NVlabs / progprompt-vh

ProgPrompt for Virtualhome
Other
106 stars 12 forks source link

evaluation metric #2

Open serenawame opened 10 months ago

serenawame commented 10 months ago

In run_eval.py, results["overall"] = {'PSR': sum(sr)/len(sr), "SR": sr.count(1.0)/len(sr), "Precision": 1-sum(unchanged_conds)/sum(total_unchanged_conds), "Exec": sum(exec_per_task)/len(exec_per_task) } Could you please explain which is "SR", "Exec", "GSR" in the paper? Based on my understanding, SR is calculated by "PSR" or "SR" , "Exec" is obtained by "Exec" in the code. But how to get "GCR"? Is that same as "Precision"? Checking if the executor keeps the states which should keep unchanged during the whole set of executions, unchanged, and translating it into the overlapping between the final achieved state g' and ground truth final state g.
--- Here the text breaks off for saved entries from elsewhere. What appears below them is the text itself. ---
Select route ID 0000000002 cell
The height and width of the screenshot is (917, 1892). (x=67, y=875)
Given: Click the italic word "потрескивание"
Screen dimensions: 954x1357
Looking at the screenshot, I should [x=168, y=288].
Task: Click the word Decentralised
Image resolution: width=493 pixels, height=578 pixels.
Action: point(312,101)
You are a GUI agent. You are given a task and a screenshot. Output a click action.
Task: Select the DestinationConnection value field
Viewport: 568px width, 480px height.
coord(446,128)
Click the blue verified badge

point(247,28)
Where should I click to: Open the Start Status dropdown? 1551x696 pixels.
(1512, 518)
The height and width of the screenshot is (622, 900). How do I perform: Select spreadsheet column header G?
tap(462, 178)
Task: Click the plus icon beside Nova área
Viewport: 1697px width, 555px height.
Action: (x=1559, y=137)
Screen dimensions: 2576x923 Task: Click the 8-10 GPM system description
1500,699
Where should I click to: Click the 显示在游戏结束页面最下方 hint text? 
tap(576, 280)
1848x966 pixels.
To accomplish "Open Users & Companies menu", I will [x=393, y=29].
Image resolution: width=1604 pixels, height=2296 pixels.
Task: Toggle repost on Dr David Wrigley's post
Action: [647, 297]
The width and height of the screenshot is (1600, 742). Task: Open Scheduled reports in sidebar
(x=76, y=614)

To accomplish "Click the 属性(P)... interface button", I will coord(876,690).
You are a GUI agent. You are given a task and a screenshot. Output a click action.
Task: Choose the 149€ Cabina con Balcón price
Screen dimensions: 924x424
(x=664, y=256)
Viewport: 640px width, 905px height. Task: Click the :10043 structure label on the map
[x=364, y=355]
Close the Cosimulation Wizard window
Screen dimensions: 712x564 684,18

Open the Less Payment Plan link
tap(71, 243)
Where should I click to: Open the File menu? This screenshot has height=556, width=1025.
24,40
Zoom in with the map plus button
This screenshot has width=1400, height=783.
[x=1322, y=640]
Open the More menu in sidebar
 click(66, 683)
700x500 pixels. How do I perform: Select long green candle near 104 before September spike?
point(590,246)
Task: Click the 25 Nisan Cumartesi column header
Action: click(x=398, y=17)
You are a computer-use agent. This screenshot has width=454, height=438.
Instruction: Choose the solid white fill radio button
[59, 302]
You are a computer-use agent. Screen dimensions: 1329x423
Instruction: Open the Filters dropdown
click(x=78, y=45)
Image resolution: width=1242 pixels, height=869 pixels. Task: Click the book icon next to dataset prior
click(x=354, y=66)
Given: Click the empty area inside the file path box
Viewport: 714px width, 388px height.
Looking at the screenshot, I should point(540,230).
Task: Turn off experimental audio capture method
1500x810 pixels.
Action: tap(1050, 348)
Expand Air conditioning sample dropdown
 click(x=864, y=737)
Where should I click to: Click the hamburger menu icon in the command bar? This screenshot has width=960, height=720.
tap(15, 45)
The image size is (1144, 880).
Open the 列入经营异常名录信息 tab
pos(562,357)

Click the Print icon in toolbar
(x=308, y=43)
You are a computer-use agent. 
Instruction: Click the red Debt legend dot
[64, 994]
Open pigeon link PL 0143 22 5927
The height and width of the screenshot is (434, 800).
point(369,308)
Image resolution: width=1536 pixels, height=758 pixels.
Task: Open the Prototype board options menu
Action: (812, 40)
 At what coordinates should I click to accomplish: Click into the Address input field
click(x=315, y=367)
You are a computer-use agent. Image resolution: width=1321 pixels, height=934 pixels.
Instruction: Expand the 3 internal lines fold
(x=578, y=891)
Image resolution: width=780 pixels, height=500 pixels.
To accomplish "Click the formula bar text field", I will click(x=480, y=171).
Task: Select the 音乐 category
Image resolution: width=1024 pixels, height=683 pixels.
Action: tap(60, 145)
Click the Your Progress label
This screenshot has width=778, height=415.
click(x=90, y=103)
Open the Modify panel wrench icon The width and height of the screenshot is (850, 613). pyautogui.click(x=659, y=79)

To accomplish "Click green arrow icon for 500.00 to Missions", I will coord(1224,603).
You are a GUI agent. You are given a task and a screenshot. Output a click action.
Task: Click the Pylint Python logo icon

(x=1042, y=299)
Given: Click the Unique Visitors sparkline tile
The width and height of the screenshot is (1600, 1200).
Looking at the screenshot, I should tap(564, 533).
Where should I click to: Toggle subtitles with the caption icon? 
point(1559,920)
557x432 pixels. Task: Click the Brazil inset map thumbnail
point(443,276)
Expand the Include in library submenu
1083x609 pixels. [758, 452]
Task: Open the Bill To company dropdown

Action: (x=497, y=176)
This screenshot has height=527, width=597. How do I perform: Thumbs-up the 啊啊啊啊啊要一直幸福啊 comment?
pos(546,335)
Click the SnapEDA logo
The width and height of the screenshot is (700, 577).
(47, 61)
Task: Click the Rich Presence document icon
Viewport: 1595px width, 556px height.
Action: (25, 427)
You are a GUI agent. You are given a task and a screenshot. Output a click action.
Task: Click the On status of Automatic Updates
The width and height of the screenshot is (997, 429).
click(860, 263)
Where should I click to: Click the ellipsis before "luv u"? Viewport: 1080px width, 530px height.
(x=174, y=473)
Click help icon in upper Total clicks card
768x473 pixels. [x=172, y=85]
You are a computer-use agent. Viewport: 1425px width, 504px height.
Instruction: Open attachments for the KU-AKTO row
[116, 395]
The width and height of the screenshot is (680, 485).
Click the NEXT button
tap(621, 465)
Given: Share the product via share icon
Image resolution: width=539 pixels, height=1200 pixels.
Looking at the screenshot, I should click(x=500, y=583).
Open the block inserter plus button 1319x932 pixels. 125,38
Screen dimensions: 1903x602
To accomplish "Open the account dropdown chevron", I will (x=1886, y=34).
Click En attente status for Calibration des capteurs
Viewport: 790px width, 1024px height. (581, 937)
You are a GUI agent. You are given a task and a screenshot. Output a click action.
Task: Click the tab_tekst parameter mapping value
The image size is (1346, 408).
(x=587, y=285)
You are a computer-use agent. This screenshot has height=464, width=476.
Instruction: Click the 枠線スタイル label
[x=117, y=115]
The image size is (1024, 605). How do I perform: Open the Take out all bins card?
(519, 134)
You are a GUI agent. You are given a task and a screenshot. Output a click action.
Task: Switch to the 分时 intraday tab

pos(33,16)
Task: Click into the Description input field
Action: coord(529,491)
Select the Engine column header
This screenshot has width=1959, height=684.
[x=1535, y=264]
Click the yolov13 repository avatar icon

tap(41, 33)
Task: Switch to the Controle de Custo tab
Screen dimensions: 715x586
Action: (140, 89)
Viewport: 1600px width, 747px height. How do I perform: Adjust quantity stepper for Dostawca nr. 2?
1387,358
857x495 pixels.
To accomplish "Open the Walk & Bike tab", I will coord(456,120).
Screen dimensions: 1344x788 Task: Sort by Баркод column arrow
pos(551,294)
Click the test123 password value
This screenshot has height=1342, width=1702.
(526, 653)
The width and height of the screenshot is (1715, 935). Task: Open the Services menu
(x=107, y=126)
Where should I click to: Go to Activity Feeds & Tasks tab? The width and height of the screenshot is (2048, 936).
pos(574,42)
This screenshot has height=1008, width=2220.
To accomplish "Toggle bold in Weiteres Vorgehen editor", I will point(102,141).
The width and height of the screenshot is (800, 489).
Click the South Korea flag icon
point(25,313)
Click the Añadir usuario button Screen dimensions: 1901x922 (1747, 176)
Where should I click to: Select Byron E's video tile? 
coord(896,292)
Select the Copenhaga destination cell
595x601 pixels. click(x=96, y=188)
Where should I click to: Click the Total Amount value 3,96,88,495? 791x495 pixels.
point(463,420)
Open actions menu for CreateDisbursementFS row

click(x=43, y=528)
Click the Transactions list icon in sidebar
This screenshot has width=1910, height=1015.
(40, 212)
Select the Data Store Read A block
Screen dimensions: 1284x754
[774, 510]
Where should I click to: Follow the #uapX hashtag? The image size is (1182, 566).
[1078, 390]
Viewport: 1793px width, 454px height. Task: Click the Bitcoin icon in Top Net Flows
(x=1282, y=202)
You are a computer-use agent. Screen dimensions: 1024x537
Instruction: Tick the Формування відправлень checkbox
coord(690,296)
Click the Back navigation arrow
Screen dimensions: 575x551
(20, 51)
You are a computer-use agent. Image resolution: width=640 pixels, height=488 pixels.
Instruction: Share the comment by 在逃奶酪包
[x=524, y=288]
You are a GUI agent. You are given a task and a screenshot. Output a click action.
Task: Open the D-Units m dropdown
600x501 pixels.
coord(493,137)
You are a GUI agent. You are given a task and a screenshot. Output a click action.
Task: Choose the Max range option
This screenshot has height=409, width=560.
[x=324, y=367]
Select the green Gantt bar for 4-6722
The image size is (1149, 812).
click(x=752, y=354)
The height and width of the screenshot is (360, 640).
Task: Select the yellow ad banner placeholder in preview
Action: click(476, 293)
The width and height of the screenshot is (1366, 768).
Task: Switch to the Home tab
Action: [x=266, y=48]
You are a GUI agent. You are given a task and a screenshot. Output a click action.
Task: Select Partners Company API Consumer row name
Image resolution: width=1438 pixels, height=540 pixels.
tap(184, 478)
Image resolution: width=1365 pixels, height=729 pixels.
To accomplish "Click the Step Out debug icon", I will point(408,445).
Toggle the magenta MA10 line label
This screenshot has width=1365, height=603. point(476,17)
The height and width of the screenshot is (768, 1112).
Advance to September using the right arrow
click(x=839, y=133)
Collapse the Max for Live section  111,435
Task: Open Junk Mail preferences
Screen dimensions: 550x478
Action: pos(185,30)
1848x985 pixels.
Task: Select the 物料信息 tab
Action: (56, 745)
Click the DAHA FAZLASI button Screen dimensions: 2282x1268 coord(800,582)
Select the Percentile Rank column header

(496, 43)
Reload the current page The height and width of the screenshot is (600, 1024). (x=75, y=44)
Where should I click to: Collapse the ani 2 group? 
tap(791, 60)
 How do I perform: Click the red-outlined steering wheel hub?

ishikasingh commented 10 months ago

GCR (goal condition recall) = PSR (partial success rate), we additionally have precision metric, which was mostly 100% for all agents (meaning all agents mostly do task-relevant actions only), so we didn't report it in the paper. Yes, it keeps track of unchanged states and only evaluates based on changes that happened in the final state over the execution.